The announcement came as the Airport Authority Hong Kong was marketing its own 10-year and 30-year US dollar-denominated debt on Wednesday, marking the second time it has come to the market since issuing US$1.5 billion in senior perpetual capital securities in December.
Proceeds from the green bond sale will go to the city’s Capital Works Reserve Fund to finance or refinance public works projects that provide environmental benefits and support the sustainable development of Hong Kong.
The green bond offering comprised a US$1 billion five-year tranche, a US$1 billion 10-year tranche and a US$500 million 30-year tranche.
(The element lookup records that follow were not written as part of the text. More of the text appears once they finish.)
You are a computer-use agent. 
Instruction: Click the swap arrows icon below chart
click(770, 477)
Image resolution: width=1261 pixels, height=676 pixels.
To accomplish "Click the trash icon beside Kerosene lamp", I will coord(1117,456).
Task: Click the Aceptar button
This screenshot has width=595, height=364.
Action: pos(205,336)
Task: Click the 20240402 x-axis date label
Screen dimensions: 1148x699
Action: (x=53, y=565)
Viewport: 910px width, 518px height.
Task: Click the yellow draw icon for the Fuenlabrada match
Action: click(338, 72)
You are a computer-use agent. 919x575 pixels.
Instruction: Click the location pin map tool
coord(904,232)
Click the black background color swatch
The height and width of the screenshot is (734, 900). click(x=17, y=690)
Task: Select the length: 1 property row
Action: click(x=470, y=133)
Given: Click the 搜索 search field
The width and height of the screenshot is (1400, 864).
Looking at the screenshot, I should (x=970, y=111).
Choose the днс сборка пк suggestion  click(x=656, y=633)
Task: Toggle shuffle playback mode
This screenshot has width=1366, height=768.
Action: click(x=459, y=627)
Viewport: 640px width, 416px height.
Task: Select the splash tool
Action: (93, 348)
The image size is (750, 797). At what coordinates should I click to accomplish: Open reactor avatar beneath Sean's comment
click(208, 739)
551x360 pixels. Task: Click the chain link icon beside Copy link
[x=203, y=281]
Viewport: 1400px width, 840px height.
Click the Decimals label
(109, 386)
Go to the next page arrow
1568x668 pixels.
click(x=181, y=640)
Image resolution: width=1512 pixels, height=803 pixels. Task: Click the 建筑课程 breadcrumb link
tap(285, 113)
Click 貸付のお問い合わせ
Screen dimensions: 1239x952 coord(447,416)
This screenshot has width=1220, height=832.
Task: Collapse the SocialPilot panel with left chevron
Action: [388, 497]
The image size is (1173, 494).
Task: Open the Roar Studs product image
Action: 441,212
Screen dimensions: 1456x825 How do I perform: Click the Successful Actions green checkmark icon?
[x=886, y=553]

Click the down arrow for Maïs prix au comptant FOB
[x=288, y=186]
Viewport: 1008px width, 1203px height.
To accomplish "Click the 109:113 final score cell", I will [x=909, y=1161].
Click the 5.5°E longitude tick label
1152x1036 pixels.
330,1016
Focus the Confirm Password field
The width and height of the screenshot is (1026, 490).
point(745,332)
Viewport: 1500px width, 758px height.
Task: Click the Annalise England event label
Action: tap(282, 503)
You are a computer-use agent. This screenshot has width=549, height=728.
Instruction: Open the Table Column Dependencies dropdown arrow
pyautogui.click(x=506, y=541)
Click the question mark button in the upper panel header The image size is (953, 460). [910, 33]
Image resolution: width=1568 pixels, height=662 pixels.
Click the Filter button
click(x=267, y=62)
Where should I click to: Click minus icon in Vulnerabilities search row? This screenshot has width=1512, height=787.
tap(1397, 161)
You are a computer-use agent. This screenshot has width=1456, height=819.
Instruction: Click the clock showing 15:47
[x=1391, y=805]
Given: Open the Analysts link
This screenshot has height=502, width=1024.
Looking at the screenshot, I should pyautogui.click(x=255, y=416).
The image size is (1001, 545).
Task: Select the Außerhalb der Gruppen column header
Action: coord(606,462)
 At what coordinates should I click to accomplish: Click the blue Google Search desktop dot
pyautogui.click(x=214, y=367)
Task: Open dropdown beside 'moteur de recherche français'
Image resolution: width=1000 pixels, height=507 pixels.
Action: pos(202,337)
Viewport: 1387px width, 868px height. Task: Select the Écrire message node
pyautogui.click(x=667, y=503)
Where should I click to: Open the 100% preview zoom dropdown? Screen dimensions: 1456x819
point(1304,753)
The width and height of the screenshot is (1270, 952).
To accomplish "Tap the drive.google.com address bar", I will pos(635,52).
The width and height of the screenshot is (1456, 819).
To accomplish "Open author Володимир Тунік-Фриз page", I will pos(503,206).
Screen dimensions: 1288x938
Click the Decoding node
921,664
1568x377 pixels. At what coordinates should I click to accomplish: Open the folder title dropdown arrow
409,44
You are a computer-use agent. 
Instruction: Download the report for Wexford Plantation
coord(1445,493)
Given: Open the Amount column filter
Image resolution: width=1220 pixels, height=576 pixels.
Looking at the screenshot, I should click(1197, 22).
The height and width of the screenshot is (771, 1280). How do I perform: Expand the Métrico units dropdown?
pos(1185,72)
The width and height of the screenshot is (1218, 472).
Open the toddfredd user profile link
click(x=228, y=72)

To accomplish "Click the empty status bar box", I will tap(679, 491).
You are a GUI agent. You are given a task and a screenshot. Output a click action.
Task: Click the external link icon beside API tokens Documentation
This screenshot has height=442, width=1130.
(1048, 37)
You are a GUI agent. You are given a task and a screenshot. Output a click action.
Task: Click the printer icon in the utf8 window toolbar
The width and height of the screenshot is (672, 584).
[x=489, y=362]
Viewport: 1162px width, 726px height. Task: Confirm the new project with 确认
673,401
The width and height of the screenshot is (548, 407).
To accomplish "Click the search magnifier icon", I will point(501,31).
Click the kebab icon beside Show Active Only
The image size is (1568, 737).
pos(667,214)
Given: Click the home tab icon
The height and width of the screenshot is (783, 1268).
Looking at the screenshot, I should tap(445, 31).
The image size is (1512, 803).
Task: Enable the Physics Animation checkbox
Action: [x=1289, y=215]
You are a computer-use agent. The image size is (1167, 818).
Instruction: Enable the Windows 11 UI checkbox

The bonds are expected to be settled on February 2 and be listed on the Hong Kong and London stock exchanges.
The pricing attracted strong interest, with investors making more than US$15 billion of pledges within hours of the books opening, according to a person familiar with the matter.
The five-year and 10-year tranches attracted orders more than five times their respective issuance sizes, while the 30-year tranche attracted orders more than seven times the issuance size, according to the HKMA.
About 65 per cent of the overall allocation went to Asian institutional investors, reflecting the appetite for green financial products in Asia, according to the HKMA. About 20 per cent went to European investors and 15 per cent to US investors, with a strong preference by Western investors for longer tenor bonds.
Banks received 34 per cent of the allocation, with 46 per cent going to fund managers and 20 per cent to central banks, sovereign nationals and others, the HKMA said.
Credit Agricole and HSBC acted as joint global coordinators on the offering.